» **Task directions**
Please retype part of the network plan excerpt below without changes, starting at the words "(i) Contact information;" and stopping after "hospitals: telephone number.".

» **Excerpt**
· · · · ·
(3) For each network plan, the health carrier shall make available the following information in a searchable format:

(A) For health care professionals:

(i) Name;
(ii) Gender;
(iii) Participating office locations;
(iv) Specialty, if applicable;
(v) Medical group affiliations, if applicable;
(vi) Facility affiliations, if applicable;
(vii) Participating facility affiliations, if applicable;
(viii) Languages spoken other than English, if applicable; and
(ix) Whether accepting new patients;
(B) For hospitals:

(i) Hospital name;
(ii) Hospital type, such as acute, rehabilitation, children’s, or cancer;
(iii) Participating hospital location; and
(iv) Hospital accreditation status; and
(C) For facilities, other than hospitals, by type:

(i) Facility name;
(ii) Facility type;
(iii) Type of services performed; and
(iv) Participating facility locations; and
(4) In addition to the information in paragraph (3), a health carrier shall make available the following information for each network plan:

(A) For health care professionals:

(i) Contact information;
(ii) Board certifications; and
(iii) Languages spoken other than English by clinical staff, if applicable; and
(B) For hospitals and facilities other than hospitals: telephone number.
· · · · ·
» **Records supplied**
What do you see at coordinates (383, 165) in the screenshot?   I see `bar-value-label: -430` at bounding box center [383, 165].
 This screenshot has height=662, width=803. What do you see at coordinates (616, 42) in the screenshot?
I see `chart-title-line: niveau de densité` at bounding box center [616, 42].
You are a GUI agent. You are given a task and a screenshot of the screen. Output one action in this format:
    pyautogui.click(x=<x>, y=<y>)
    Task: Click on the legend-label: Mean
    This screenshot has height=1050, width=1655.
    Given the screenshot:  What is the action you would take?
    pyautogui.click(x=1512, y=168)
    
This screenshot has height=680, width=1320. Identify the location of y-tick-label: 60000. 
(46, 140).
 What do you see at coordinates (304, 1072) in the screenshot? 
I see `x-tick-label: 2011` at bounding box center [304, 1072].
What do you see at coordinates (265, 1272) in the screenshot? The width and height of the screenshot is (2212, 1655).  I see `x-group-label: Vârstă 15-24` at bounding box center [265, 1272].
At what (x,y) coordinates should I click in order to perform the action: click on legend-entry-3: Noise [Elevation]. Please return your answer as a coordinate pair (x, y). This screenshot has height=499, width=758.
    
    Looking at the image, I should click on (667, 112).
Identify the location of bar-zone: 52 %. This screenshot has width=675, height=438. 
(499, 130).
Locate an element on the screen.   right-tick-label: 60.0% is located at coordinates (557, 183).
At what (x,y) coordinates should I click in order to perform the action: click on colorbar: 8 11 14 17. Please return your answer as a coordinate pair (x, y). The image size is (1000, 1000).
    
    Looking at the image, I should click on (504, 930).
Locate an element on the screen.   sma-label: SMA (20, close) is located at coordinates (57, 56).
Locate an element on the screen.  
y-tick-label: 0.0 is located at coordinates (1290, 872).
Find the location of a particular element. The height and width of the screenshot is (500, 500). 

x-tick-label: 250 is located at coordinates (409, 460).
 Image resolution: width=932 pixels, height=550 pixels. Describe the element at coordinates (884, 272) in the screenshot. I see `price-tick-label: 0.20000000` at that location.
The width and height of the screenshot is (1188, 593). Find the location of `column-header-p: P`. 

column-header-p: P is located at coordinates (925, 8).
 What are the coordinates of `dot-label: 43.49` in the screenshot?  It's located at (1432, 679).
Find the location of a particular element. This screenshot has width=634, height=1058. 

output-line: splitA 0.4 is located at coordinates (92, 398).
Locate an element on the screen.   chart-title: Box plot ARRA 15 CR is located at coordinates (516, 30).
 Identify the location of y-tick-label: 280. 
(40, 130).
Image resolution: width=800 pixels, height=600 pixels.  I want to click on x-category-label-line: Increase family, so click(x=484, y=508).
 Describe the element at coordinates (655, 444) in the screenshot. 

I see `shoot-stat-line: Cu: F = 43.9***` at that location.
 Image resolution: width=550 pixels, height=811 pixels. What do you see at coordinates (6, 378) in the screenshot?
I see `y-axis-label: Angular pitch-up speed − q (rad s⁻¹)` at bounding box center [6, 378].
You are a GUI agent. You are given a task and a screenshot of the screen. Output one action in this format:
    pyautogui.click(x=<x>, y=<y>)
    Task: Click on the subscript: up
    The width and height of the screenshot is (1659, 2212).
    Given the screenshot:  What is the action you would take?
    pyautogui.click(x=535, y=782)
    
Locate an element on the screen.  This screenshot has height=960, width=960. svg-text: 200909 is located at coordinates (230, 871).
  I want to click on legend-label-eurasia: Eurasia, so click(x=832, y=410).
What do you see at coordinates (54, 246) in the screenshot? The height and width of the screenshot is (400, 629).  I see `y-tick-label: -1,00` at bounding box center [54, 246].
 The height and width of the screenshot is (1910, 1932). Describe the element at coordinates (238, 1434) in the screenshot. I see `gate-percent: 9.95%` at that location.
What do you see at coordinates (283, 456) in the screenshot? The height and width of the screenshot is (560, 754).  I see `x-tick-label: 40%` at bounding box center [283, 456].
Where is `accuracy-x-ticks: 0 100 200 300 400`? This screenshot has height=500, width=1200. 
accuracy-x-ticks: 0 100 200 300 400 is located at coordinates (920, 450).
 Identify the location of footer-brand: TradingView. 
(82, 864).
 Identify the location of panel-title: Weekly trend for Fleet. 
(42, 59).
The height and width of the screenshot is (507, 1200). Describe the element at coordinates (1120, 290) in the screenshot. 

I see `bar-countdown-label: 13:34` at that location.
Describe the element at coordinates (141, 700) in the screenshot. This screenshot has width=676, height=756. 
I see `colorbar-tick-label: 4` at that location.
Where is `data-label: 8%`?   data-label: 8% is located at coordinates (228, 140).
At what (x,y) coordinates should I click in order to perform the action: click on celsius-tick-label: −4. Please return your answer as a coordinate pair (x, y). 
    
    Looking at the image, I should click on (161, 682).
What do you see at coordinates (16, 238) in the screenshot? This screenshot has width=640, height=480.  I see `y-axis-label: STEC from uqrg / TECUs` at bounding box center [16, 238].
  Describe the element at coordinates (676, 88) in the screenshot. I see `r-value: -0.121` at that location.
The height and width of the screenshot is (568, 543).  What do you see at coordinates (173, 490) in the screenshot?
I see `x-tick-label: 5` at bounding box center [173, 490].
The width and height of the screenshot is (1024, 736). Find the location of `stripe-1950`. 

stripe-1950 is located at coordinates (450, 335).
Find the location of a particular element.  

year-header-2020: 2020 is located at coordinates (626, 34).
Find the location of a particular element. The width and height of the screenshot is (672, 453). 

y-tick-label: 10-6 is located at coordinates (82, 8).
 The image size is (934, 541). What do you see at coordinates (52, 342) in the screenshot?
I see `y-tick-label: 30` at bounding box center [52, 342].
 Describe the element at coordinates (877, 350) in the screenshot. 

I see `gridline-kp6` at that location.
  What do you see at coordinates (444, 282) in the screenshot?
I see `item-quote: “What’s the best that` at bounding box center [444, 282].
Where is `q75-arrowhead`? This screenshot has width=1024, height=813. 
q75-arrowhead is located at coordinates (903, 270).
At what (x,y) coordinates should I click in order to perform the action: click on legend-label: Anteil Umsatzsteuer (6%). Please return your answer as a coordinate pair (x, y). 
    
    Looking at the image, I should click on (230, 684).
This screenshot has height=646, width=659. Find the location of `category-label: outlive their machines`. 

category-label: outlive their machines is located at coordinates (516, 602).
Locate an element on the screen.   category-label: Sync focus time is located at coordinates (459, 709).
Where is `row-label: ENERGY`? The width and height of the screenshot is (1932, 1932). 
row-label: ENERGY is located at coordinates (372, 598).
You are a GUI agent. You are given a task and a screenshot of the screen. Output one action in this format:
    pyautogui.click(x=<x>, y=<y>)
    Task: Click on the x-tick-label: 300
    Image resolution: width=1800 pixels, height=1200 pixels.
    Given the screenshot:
· · · · ·
» **Result of this exercise**
(i) Contact information;
(ii) Board certifications; and
(iii) Languages spoken other than English by clinical staff, if applicable; and
(B) For hospitals and facilities other than hospitals: telephone number.